On 23/03/2024 18:00, Alexander E. Patrakov wrote:
Hi Dulux-Oz,
CephFS is not designed to deal with mobile clients such as laptops
that can lose connectivity at any time. And I am not talking about the
inconveniences on the laptop itself, but about problems that your
laptop would cause to other clients. The problems stem from the fact
that MDSes give out "caps" to clients, which are, essentially,
licenses to do local caching. If another client wants to access the
same file, the MDS would need to contact the laptop and tell it to
release the caps - which is no longer possible. Result: a health
warning and delays/hangs on other clients.
The proper solution here is to use NFSv3 (ideally with a userspace
client instead of a kernel mount). NFSv3, because v4 has leases which
bring the problem back. And this means that you cannot use cephadm to
deploy this NFS server, as cephadm-deployed NFS-Ganesha is hard-coded
to speak only NFSv4.

*MATERIAL SUPPLIED*.
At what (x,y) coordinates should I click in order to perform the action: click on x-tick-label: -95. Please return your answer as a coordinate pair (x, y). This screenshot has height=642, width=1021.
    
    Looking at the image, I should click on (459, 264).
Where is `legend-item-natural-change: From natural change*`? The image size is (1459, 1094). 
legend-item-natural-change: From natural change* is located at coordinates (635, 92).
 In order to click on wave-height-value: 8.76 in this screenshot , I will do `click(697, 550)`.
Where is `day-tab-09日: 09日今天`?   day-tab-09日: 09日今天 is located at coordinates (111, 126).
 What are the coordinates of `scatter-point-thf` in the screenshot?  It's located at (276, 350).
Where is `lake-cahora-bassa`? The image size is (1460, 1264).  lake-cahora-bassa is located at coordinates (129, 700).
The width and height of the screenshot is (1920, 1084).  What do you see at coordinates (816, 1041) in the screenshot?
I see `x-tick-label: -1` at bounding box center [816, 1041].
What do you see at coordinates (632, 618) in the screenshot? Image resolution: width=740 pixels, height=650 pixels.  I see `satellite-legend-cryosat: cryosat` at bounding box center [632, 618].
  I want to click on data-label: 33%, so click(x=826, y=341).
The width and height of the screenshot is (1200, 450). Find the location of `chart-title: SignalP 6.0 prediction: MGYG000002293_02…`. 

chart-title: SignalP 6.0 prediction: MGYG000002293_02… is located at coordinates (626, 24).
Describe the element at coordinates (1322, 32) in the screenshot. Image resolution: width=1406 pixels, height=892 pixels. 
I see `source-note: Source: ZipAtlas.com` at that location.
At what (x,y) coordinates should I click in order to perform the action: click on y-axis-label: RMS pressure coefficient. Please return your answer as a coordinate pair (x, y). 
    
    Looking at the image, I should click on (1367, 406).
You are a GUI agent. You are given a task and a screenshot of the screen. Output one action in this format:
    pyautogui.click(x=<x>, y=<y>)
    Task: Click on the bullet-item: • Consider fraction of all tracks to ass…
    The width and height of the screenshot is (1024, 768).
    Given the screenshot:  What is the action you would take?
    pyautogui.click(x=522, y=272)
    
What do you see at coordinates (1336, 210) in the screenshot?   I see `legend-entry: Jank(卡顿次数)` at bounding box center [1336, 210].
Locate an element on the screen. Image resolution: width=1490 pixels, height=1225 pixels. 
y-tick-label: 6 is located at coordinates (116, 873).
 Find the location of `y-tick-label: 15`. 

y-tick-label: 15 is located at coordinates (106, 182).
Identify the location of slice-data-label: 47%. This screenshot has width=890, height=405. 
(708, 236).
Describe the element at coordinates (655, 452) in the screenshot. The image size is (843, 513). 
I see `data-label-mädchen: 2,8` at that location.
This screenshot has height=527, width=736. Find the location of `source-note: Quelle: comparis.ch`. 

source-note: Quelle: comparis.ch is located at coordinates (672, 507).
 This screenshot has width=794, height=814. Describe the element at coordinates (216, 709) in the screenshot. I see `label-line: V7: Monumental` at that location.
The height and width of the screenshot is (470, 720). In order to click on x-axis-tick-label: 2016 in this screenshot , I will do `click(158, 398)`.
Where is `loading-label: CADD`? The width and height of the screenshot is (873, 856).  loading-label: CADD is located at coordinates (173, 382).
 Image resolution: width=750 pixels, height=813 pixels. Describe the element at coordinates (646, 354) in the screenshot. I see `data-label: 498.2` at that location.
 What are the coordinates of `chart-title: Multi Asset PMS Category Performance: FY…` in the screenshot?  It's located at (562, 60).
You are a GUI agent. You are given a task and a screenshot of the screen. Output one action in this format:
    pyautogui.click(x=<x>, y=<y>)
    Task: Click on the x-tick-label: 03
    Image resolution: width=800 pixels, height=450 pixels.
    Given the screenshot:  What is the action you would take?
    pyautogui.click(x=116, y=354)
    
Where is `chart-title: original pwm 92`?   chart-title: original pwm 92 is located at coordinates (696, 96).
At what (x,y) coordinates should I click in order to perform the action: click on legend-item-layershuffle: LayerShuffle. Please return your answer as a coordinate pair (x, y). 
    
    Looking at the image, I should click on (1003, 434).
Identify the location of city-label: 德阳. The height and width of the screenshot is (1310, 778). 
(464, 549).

*WHAT TO DO*.
A: From the CephFS email above the rows, list every result that the text says follows when the MDS can no longer reach the laptop.
B: Please continue the CephFS email above the rows, picking up after its last sentence.

*ANSWERS PER TASK*.
A:
- a health warning
- delays on other clients
- hangs on other clients

B:
SAMBA server with oplocks disabled, and, again, a userspace client
could be another solution.
If you decide to disregard this advice, here are some tips.
With systemd, configuring autofs is as easy as adding
"x-systemd.automount,x-systemd.idle-timeout=1min,noauto,nofail,_netdev"
to your /etc/fstab line. This applies both to CephFS and NFS.
For kernel-based NFSv3 mounts, consider adding "nolock".
Another CephFS-specific mount option that somewhat helps with
reconnects is "recover_session=clean".
--
Alexander E. Patrakov
Hi Alex, and thanks for getting back to me so quickly (I really
appreciate it),
So from what you said it looks like we've got the wrong solution.
Instead, (if I'm understanding things correctly) we may be better off
setting up a dedicated Samba server with the CephFS mounts, and then
using Samba to share those out - is that right?